* **Prompt**
Substitute "Add domain" for every occurrence of "Create domain" in the items below, and reproduce all other text unchanged.

* **Item coordinate data**
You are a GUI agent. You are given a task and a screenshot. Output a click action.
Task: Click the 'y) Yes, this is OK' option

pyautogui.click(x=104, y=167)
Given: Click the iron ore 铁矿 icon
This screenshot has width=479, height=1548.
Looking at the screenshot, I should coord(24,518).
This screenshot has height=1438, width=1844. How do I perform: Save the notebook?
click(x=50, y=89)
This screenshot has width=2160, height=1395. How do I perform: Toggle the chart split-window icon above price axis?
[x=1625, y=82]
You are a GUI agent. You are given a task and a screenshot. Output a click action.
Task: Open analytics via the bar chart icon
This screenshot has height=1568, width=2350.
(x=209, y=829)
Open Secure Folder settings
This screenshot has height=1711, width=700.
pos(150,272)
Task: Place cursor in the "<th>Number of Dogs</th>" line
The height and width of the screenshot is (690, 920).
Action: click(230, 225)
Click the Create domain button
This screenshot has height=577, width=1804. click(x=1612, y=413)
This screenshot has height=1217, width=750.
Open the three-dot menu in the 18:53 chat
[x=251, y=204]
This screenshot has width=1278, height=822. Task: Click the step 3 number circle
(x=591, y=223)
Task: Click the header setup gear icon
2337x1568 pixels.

* **Response below**
You are a GUI agent. You are given a task and a screenshot. Output a click action.
Task: Click the 'y) Yes, this is OK' option

pyautogui.click(x=104, y=167)
Given: Click the iron ore 铁矿 icon
This screenshot has width=479, height=1548.
Looking at the screenshot, I should coord(24,518).
This screenshot has height=1438, width=1844. How do I perform: Save the notebook?
click(x=50, y=89)
This screenshot has width=2160, height=1395. How do I perform: Toggle the chart split-window icon above price axis?
[x=1625, y=82]
You are a GUI agent. You are given a task and a screenshot. Output a click action.
Task: Open analytics via the bar chart icon
This screenshot has height=1568, width=2350.
(x=209, y=829)
Open Secure Folder settings
This screenshot has height=1711, width=700.
pos(150,272)
Task: Place cursor in the "<th>Number of Dogs</th>" line
The height and width of the screenshot is (690, 920).
Action: click(230, 225)
Click the Add domain button
This screenshot has height=577, width=1804. click(x=1612, y=413)
This screenshot has height=1217, width=750.
Open the three-dot menu in the 18:53 chat
[x=251, y=204]
This screenshot has width=1278, height=822. Task: Click the step 3 number circle
(x=591, y=223)
Task: Click the header setup gear icon
2337x1568 pixels.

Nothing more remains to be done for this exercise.